Barishal Board shows the best result while Sylhet performed worst in the 2023 SSC exam.
Barishal's passing rate is 90.18 per cent, followed by Rajshahi with 87.89 per cent, Jashore 86.17 percent, Mymensingh 85.49 percent, Dhaka Board 77.55 percent, Chittagong 78.29 percent, Cumilla 78.42 percent, Dinajpur 76.87 percent and Sylhet 76.06 percent.
Pass rate in Madrasa Board is 74.70 while Technical Education Board is 86.35 per cent.
According to the Ministry of Education, at this year's SSC and equivalent exams total 0.207 million participated under 11 education boards of which female students 1.02 million and male 1.05 million. The exams were held from April 30 to May 23.
Meanwhile, sweet shopkeepers witnessed disappointing sales on the publication of the SSC results as released on the weekly holiday (Friday) while a lesser number of students getting GPA-5, claim traders.
They also said political demonstrations and gatherings by two main opposition parties the same day also caused such "dullness as people went out of home in lesser numbers".

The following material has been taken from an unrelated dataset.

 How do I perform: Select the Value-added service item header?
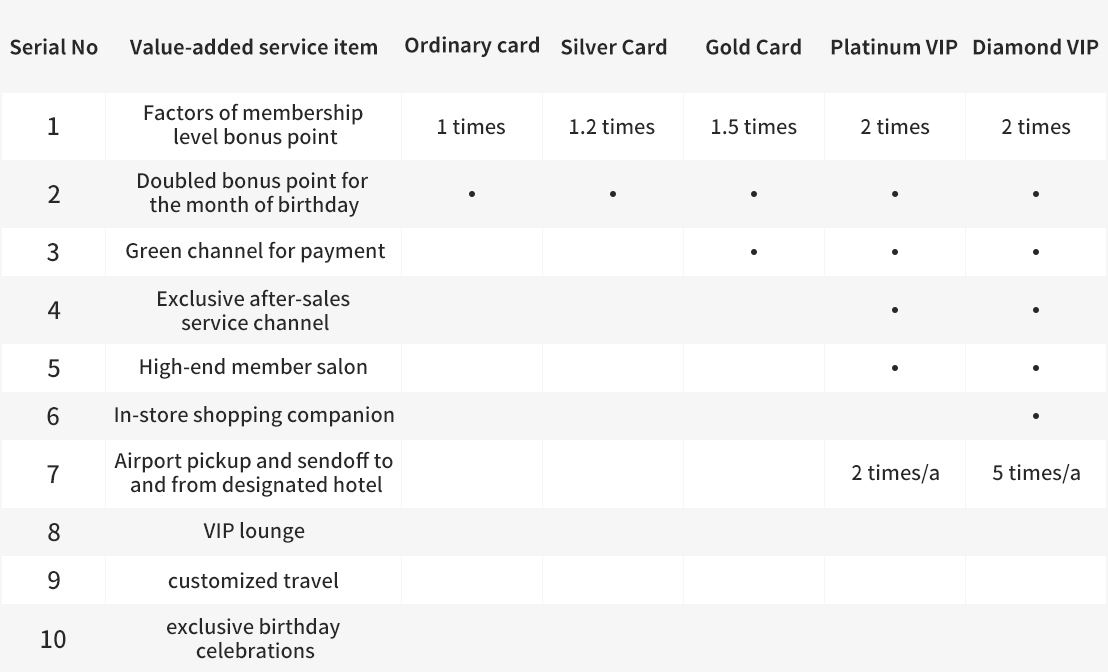[x=254, y=47]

Sankar Sarker, the proprietor of Bhagyakul Mishtanno Bhandar at West Dhanmondi, told the FE they made sweets in double volume after hearing from his nephew on Thursday that the SSC results would be published Friday.
"I didn't even get my normal sale today (Friday) as 70 per cent of the sweets are still on the shelves," says the sweet-seller on a sour note.

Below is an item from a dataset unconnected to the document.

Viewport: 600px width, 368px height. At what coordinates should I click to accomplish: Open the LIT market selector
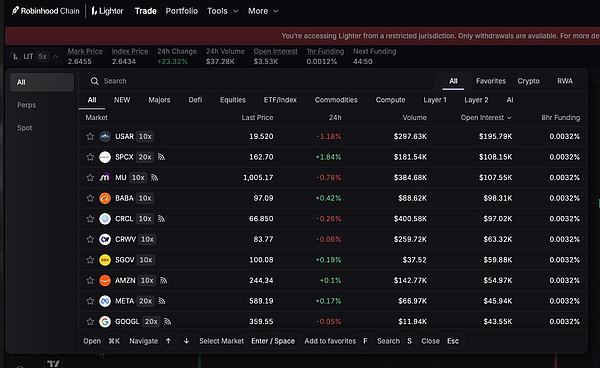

He thinks the result was published "unpredictably" on a holiday while the two main political parties called a gathering the same day, which hurt business.

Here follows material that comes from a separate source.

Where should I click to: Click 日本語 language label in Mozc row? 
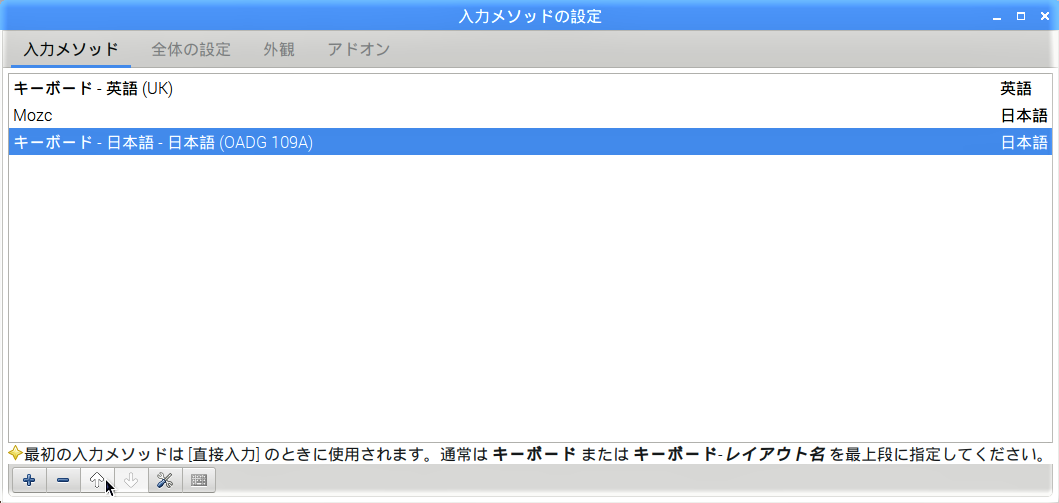point(1024,115)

Azad Hossain, a sales manager at Paradise Sweet in Mohammadpur, also attributed the dull sweet sale partly to the decline in the number of GPA -5 passes.
"We got just one maund (40 kg) of order especially dedicated for SSC-passed students which was, as I could remember, eight maunds in 2022," he said.
No students from 48 schools of the country have passed this year's SSC examinations while it was 50 last year.
On the other hand, the number of educational institutions having 100-percent passes also decreased. This time, 2,354 schools under all education boards in the country achieved cent-percent pass rate while the number was 2,975 in last year.
"Most of the educational institutions which have registered zero-rated pass are mainly yet to come under the list of Monthly Pay Order (MPO) as the number of students of these institutions is few," Education Minister Dipu Moni disclosed at a press conference at the International Mother Language Institute (IMLI) in the capital on the day.
For enrolment under the MPO, a particular educational institution requires enrolment of a minimum number of students and the problem is there, she added.